> DATASET ENTRIES:
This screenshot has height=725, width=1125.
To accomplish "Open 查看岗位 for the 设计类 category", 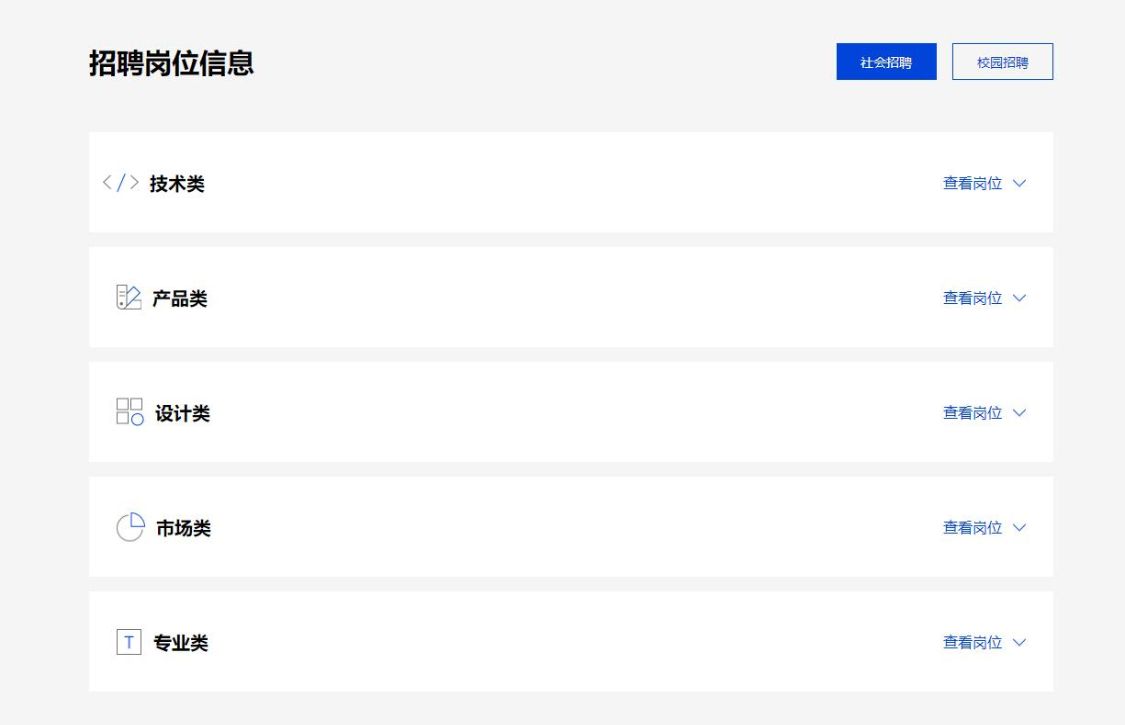I will tap(972, 413).
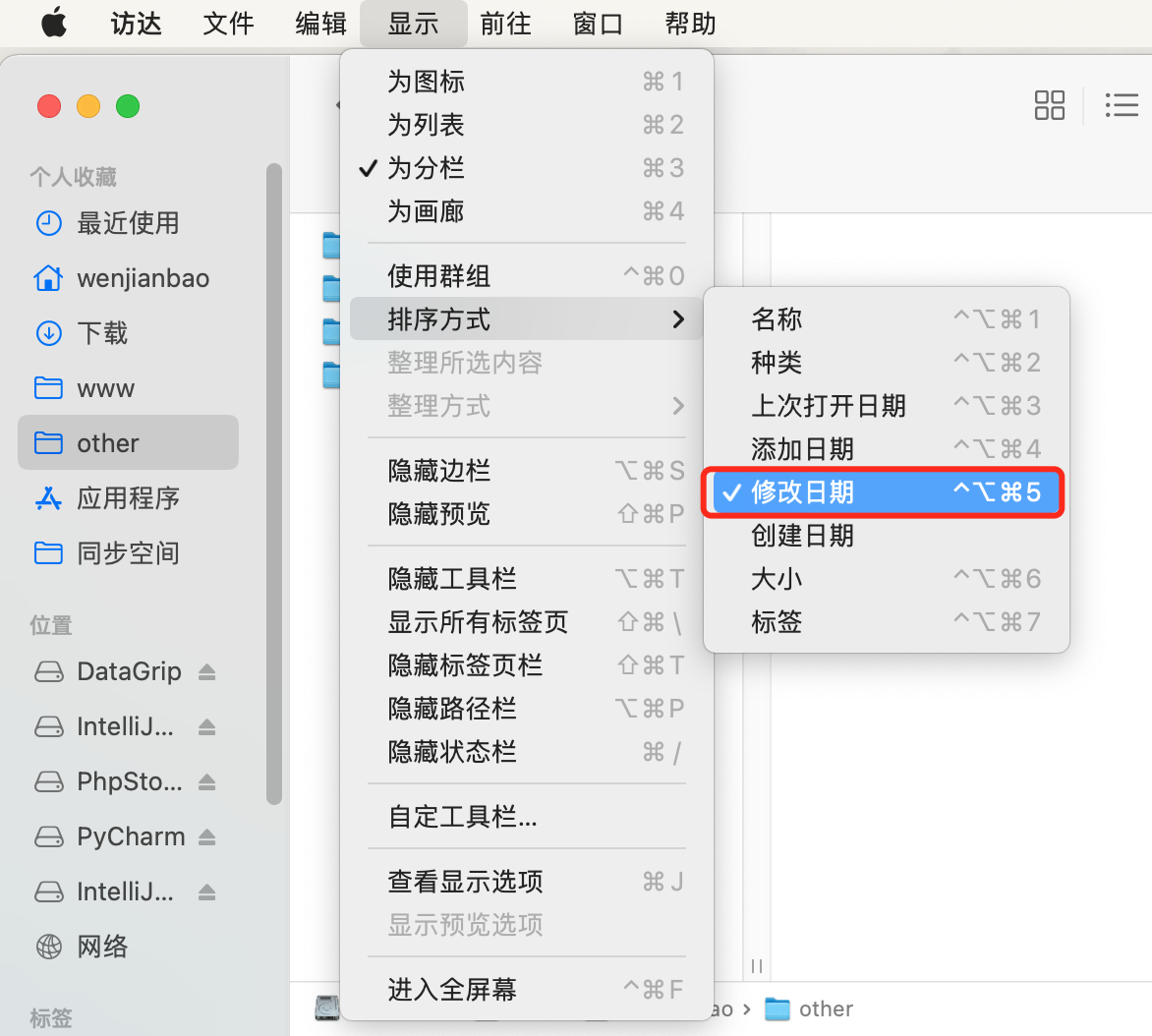Open 应用程序 in sidebar
Image resolution: width=1152 pixels, height=1036 pixels.
128,498
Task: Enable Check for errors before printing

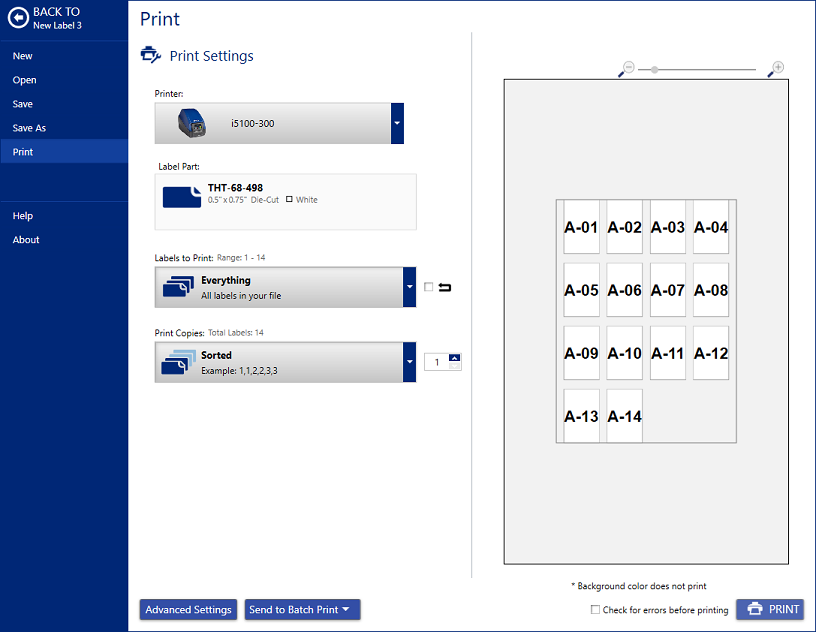Action: coord(596,609)
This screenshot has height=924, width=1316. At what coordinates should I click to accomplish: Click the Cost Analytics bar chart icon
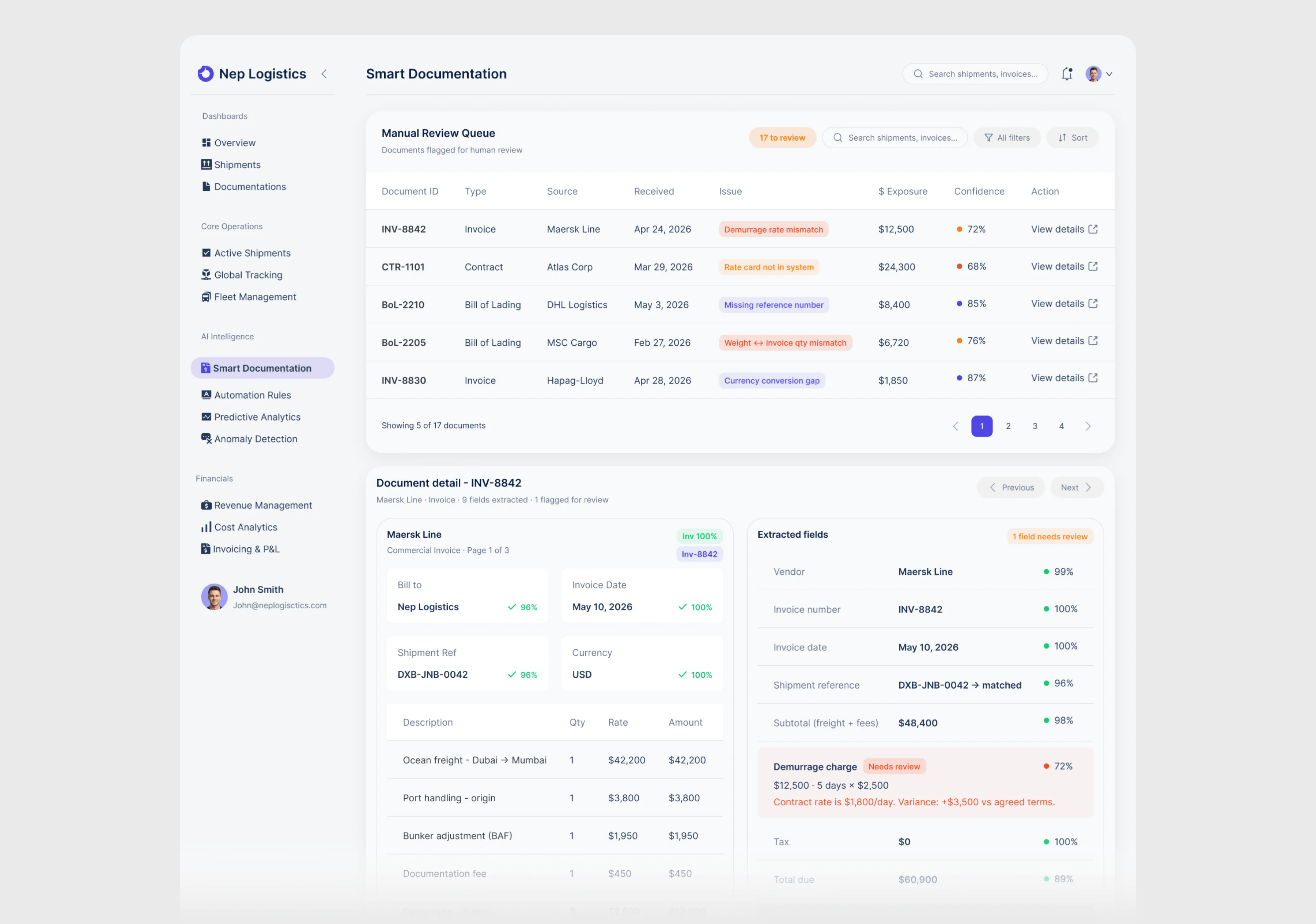pyautogui.click(x=206, y=527)
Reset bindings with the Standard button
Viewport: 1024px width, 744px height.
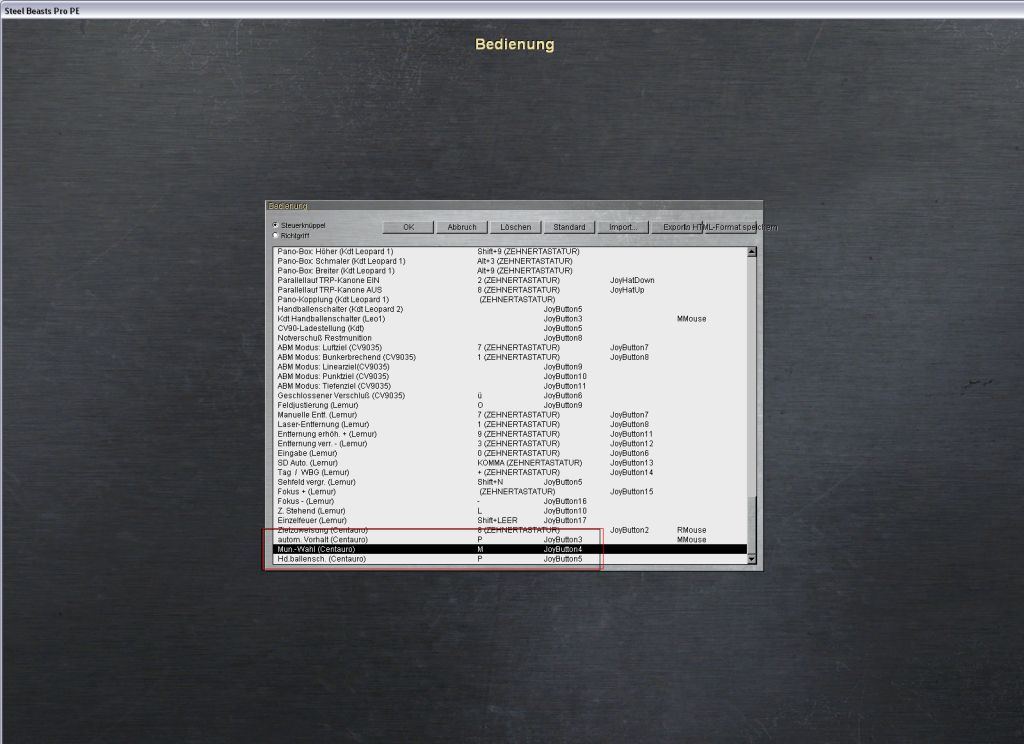[x=569, y=227]
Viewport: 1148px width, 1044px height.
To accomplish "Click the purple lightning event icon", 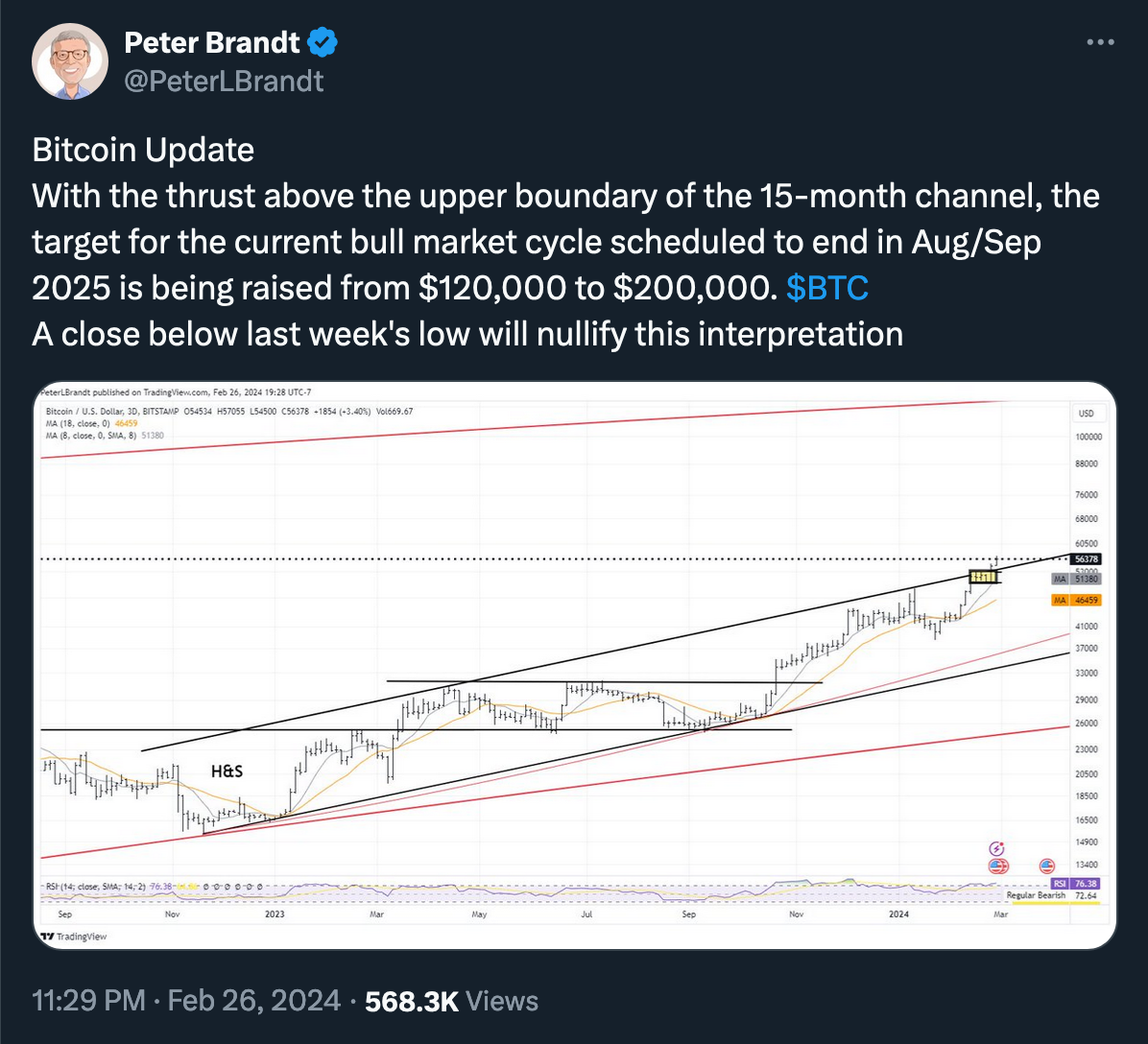I will point(996,848).
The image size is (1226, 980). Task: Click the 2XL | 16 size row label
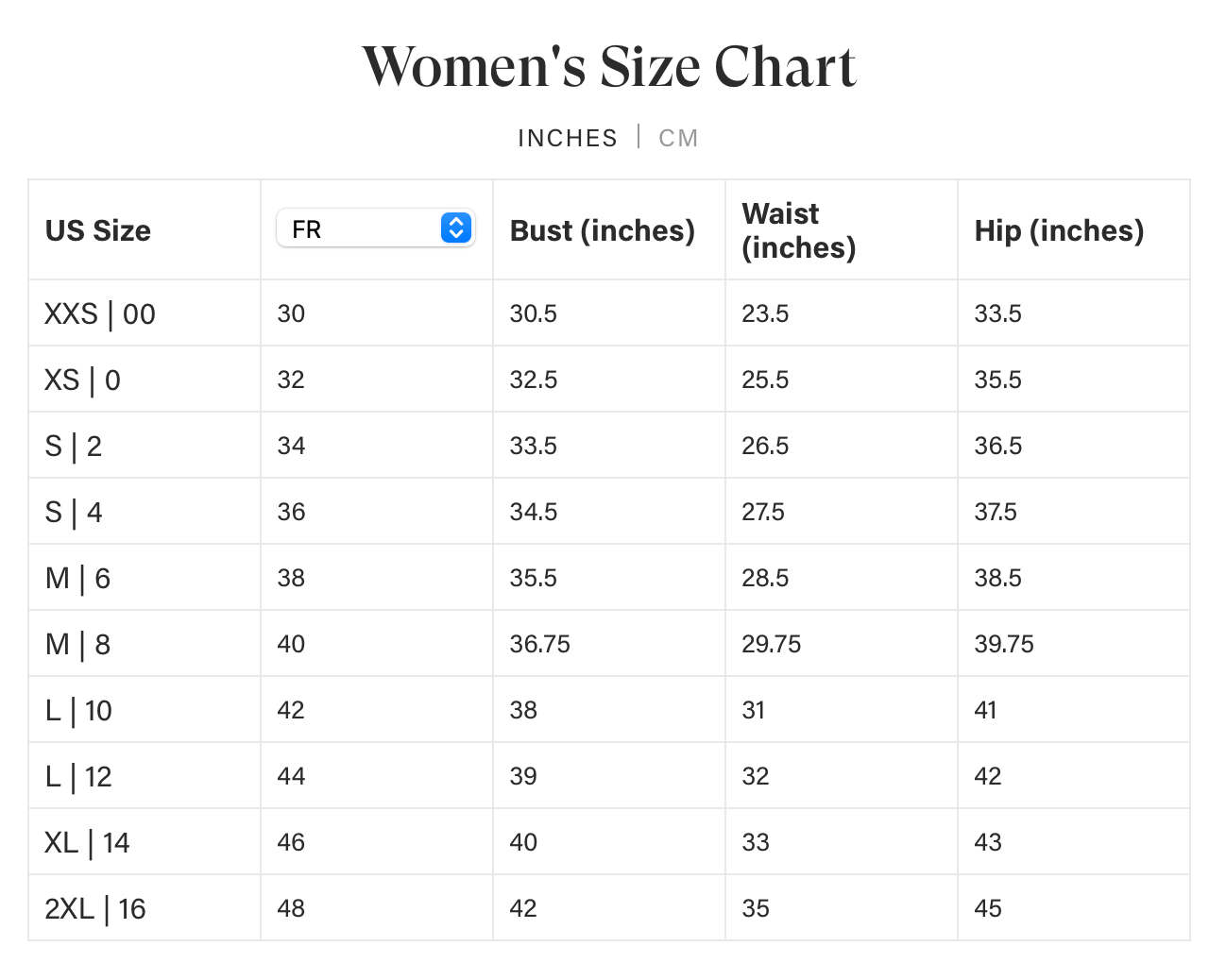(x=95, y=908)
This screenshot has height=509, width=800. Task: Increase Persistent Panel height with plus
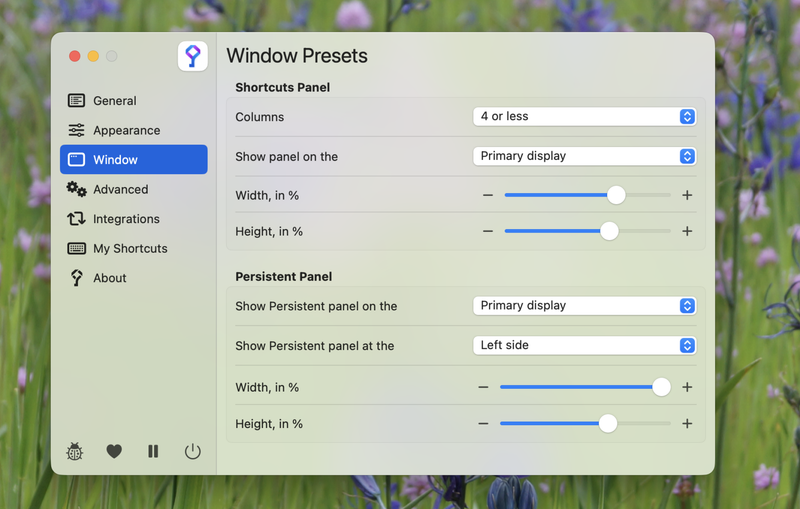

> WHAT YOU ARE ASKED TO DO:
Report, from the entries above, each line where "with" is found.

> SOLVED PROBLEM:
Reset bindings with the Standard button
This screenshot has height=509, width=800. Task: Increase Persistent Panel height with plus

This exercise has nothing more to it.